課題の説明:
引用文によると、SF2030でビジョンに据えられた言葉は何か。

引用文:
細井 SF2030では「DESIGN Next Social Structure」を私たちのビジョンに据えました。次の社会システムをデザインしていく、その思いを込めています。強調したいのが「デザイン」です。不確実性の世の中になってお客様の現場からも経営層からも「どうしたらいいのか」という声が届く。これまでならお客様が求めるものを提供、進化させていければご満足いただけましたが、この先はどんな画を描くかが問われている。お客様のインサイダーになってお客様に代わって企画し実行し改善する。そういったソリューションのインサイダー化をしっかりやって、社会システムの持続性につなげていきたいと考えています。

333_4.jpg「社員には知識の幅を広げるよう求めています」(細井さん)

資料:
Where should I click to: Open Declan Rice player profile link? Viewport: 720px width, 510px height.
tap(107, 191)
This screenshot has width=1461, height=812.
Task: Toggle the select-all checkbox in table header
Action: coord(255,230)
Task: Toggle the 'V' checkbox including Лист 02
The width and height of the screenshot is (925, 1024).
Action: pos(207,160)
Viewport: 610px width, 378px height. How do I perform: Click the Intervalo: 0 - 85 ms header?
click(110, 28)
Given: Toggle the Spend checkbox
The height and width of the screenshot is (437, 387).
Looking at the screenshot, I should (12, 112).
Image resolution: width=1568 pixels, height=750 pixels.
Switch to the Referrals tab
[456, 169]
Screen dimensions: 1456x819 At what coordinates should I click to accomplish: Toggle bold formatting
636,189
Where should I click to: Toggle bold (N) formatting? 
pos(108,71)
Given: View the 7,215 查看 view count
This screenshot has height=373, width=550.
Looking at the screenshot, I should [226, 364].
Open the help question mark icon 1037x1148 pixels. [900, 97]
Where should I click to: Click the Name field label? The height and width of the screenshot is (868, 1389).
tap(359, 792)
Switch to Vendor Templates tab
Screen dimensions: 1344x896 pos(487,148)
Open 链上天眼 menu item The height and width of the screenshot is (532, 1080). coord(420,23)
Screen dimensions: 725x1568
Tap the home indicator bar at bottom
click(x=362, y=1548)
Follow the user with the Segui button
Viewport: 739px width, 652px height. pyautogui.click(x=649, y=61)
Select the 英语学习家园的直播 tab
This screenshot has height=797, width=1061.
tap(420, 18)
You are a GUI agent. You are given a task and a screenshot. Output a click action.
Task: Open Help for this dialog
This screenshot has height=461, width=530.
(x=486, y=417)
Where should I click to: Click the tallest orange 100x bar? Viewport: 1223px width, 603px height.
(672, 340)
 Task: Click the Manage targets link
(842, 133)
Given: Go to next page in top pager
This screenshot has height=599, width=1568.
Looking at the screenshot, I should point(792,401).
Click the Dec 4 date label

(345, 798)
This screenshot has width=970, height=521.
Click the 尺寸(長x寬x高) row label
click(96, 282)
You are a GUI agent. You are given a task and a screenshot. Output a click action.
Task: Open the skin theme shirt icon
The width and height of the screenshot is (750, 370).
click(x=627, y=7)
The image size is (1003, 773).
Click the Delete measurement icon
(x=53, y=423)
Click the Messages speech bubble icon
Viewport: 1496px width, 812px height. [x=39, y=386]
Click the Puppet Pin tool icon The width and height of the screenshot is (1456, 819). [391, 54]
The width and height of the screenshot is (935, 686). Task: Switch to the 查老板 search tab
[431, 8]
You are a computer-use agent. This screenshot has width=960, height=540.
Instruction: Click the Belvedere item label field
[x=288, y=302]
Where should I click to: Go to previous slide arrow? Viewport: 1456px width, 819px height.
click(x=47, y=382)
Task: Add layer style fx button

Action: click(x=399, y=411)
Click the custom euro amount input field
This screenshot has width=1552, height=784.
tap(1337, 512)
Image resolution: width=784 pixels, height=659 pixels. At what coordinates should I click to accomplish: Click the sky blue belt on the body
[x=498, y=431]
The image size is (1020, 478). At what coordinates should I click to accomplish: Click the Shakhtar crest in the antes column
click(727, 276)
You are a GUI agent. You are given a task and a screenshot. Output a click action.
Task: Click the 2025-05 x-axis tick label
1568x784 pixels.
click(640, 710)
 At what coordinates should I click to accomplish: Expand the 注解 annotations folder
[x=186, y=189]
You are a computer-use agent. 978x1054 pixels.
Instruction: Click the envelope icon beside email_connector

解答例:
「DESIGN Next Social Structure」である。